I owe the Travelers Century Club and their list big time for introducing me to Lampedusa which is the last volcanic island in the Mt. Etna chain and the southernmost island in the Mediterranean belonging to Europe. It is in fact administered by Italy and in considered a part of Sicily but is hardly so in reality. It is actually situated between Libya and Tunisia in the Mediterranean Sea and has more recently become famous for the political maelstrom caused by the thousands of illegal African refuges attempting to flee poverty to European shores. The solution of which has not really been come up with as the Italian Government apparently detains them at a detention center on the Eastern side of the island where there is nothing to see but barbed wire and a military zone that doesn’t allow photographs to be taken. Lampedusa is said to be Africa’s last gift to Europe-so to speak.
Lampedusa is a gorgeous, sparsely populated island that has some extremely gorgeous beaches and brings with it the tastes of Sicily. It is a popular holiday spot for Sicilians and Italians in general although transportation to the island leaves a little to be desired as there are two small flights per day, which we were fortunate enough to get on and two back but they are always full in the summer so we are currently on a ferry back to mainland Sicily to Porto Empedocle after a quick stop on the neighboring island of Linosa.
The beaches again are the main draw to Lampedusa and Isola dei Conigli does not disappoint. The beach is situated in a tucked away rocky canyon where you have to walk about a mile from the road down a steep hill. The view of the beach and the island and the neighboring bay are fabulous as they all come into view about 100 meters up above the beach. Conigli is a perfect fit for the terrain and is surrounded on all sides by rocky mountains which lead to relatively calm waters and perfect white sand. The area around the island is also good for snorkeling although it was particularly windy the day we were there so we didn’t go but you could clearly tell it would be nice.
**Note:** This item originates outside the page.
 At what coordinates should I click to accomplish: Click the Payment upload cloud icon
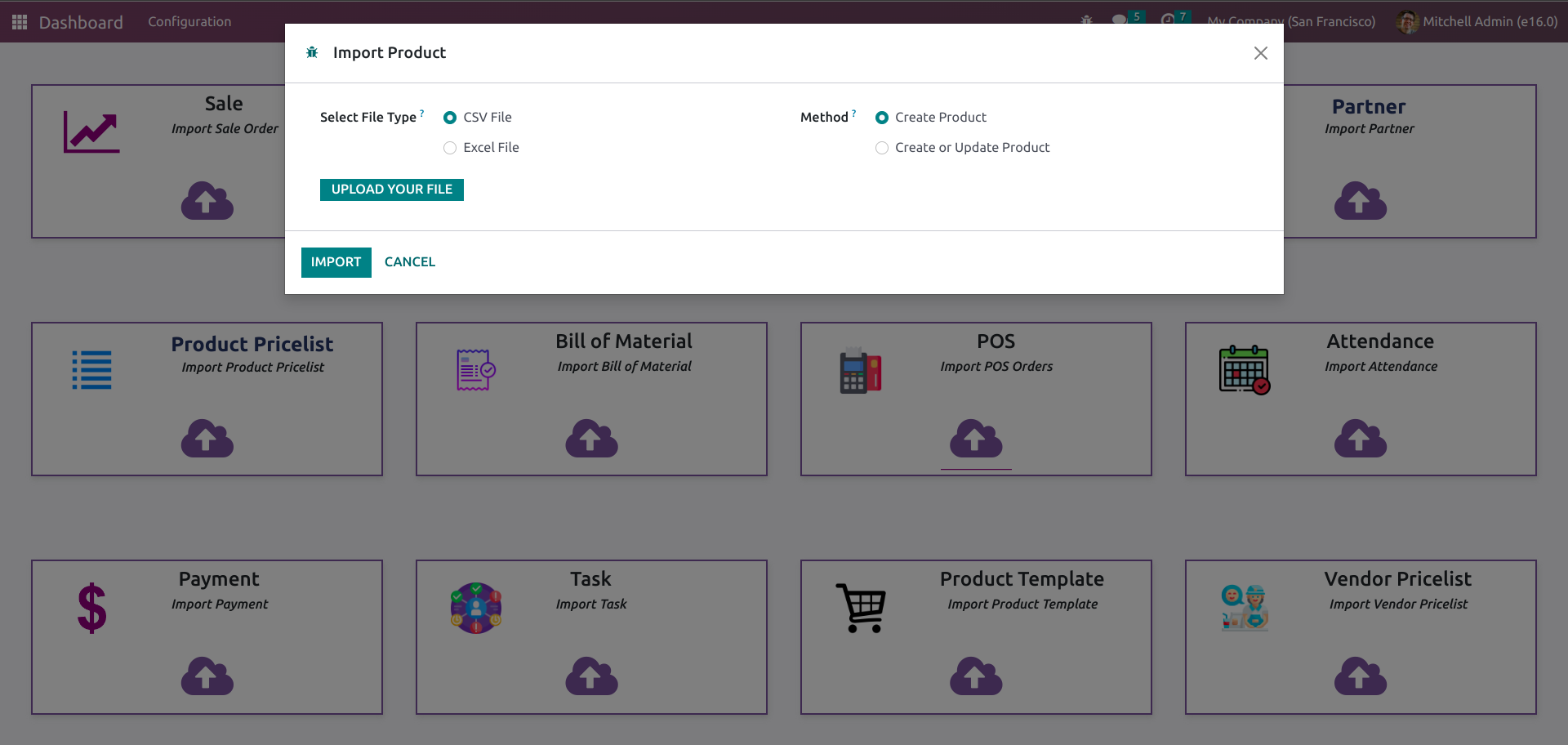(x=207, y=676)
Our second day was spent at the beach at Cala Croce as they offered more touristy type accommodations such as umbrellas for me to hide from the sun as I stupidly allowed myself to burn like a 10 year old would. But the scenery was perfect and the pool-like water was great to get out of the scorching heat. This was more of a family beach in contrast to its neighbor Conigli which was more of a hip beach with many of the beach goers being of the topless variety. I won’t even go into the horror of European, especially Italian, men and their little speedo type bathing suits which if you’ve been to Europe-you know how awful it can be, haha.
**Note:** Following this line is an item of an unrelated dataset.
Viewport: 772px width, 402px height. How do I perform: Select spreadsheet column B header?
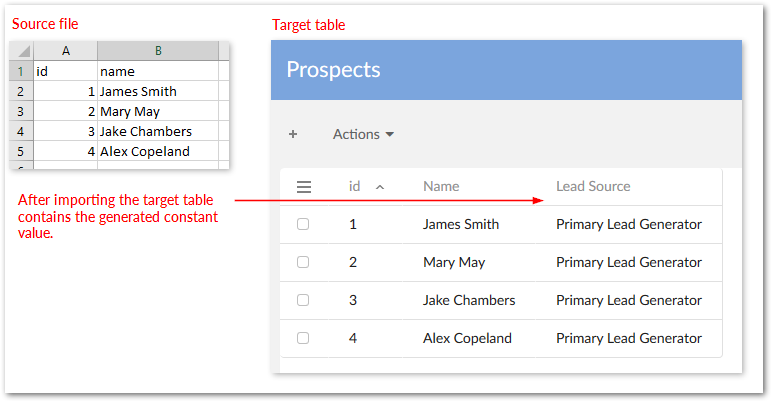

We stayed at an awesome place called La Roccia which was originally a campground but has since developed into a great backpacker paradise style hotel. It has bungalows, chalets and apartments along with the camping on-site as well. The owners of the campground are especially helpful and very nice. They helped us with some great recommendations and with renting scooters which I highly recommend and it is the best way to get around the island as it gives you the freedom to go around the entire 11km of the island without any trouble. Just don’t ride down the main street Via Roma, as I did and get stopped by the Carabinieri. I managed to get out of a ticket but nonetheless, park to the side and just walk the main road in town.
On Via Roma there are countless little stores and restaurants selling all types of Lampedusa souvenirs. The only thing they are missing is aloe. As I am so burned right now, all I wanted was some aloe but the Italians would never dream of offering such a thing as they are a sun worshipping people who cannot possibly be tan enough.
All in all, I had an amazing time in Lampedusa and would recommend it to anyone to visit. The place was beautiful, had great food, accommodations, people and it was the way island life should be-very relaxed. We didn’t want to leave but we are off to Agrigento and Catania in Sicily.